Galaxies come in a variety of shapes. Nevertheless, in a simplified view of galaxy formation, one can classify them either as spirals or ellipticals. However, the orientation and ellipticity of these spirals and ellipticals is not random; it depends on their formation history and their environment. In particular, tidal forces from the large-scale structure of the Universe (see figure below) play a role in determining correlations between ellipticity, orientation and the underlying (dark) matter density field. Such correlations are referred to as ‘intrinsic alignments’.
On the other hand, future imaging surveys from the Euclid satellite and the Large Synoptic Survey Telescope, aim to measure per cent level perturbations on galaxy ellipticities caused by a different effect: the deviation of photons from their original path due to the gravity of these same large-scale structures. This ‘gravitational lensing’ effect constitutes a powerful probe of the nature of the mysterious dark energy that drives the accelerated expansion of our Universe.

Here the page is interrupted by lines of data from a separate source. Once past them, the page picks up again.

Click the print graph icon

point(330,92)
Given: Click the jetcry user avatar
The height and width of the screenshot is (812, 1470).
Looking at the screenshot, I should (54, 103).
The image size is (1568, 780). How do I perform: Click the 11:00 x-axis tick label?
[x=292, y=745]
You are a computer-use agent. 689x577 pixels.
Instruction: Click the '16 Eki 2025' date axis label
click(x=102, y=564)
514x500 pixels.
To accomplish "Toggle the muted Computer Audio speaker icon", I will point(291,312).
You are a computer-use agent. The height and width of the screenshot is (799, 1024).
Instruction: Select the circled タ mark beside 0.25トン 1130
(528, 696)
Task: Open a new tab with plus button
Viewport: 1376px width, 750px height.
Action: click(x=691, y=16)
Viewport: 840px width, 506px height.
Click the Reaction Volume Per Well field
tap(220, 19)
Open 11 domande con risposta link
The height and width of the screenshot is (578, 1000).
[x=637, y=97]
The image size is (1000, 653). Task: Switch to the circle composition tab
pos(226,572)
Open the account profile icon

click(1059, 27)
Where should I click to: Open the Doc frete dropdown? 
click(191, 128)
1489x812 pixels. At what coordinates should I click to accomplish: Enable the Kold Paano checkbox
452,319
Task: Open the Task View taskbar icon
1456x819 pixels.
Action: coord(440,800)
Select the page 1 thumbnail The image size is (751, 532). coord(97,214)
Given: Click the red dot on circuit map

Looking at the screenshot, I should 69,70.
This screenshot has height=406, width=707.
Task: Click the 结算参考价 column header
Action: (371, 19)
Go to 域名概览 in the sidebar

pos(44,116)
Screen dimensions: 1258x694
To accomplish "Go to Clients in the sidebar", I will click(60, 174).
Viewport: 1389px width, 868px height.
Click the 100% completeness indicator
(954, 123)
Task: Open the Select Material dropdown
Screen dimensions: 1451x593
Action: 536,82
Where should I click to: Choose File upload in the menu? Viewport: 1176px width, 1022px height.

Therefore, the quest for improving our understanding of intrinsic alignments to avoid them contaminating dark energy observables is paramount. Thanks to the DiRAC facility, our group (Horizon-UK) lead an analysis of unprecedented statistical scope and detail of galaxy shape and spin alignments, mining the huge dataset from the state-of-the-art hydrodynamic cosmological simulation Horizon-AGN. These pioneering results are reported in Chisari et al, 2015, MNRAS, 454, 2736.